_Text shown:_
########

This is the third and final post on the topic of the artificial complexity of the OOXML format. This complexity is the result of careful design aimed at preventing interoperability. Developers have to deal with a veritable “maze” of tags, even for the simplest content. This binds users to the Microsoft ecosystem, providing the first example of standard-based lock-in.
The PPTX case
To demonstrate the difference in complexity between Impress and PowerPoint XML schemas in ODF and OOXML formats, I created a simple eight-slide presentation summarising the most common types: title and subtitle, centred text, bulleted list, table, vector image, photo, colour graphics and video. I created the same file using both software programmes, starting from a basic template without a background to prevent interference with the slide format and, consequently, the XML schema.
This is the PDF file of the presentation (the first seven slides are identical, while the video on the last slide is replaced by a static image):
slideloTo perform the analysis, I duplicated and renamed the two files, replacing the original extension with ‘ZIP’, and then unzipped them to create two folders containing all the files from their respective XML schemas.

########

_Data rows:_
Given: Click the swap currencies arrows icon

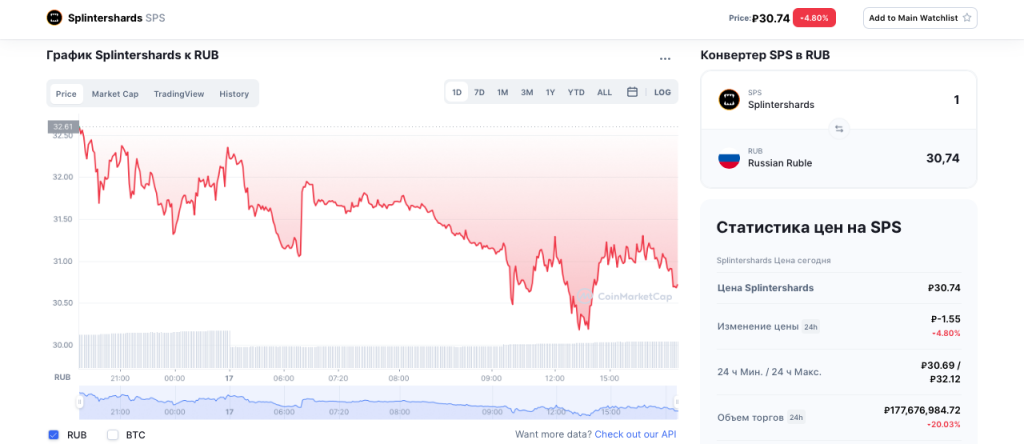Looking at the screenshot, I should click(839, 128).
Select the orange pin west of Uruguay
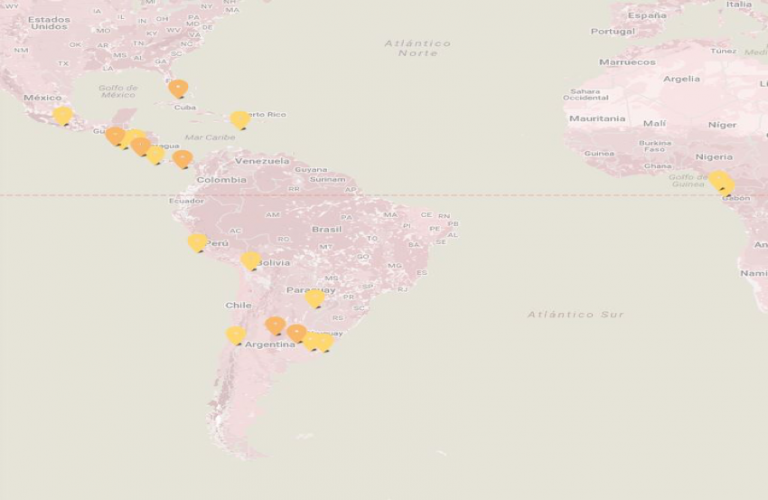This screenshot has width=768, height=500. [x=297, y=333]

########

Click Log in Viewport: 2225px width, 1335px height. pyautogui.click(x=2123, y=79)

########

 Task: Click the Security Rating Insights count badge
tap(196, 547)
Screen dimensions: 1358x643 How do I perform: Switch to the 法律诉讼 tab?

########

_Short exercise 1:_ Translate this sentence from the OOXML post into Spanish: "Developers have to deal with a veritable “maze” of tags, even for the simplest content."
_Short exercise 2:_ Repeat word for word the passage of the OOXML post that opens with the words containing "The PPTX case" and closes with "the XML schema.".

_Written reply 1:_ Los desarrolladores tienen que lidiar con un verdadero «laberinto» de etiquetas, incluso para el contenido más simple.

_Written reply 2:_
The PPTX case
To demonstrate the difference in complexity between Impress and PowerPoint XML schemas in ODF and OOXML formats, I created a simple eight-slide presentation summarising the most common types: title and subtitle, centred text, bulleted list, table, vector image, photo, colour graphics and video. I created the same file using both software programmes, starting from a basic template without a background to prevent interference with the slide format and, consequently, the XML schema.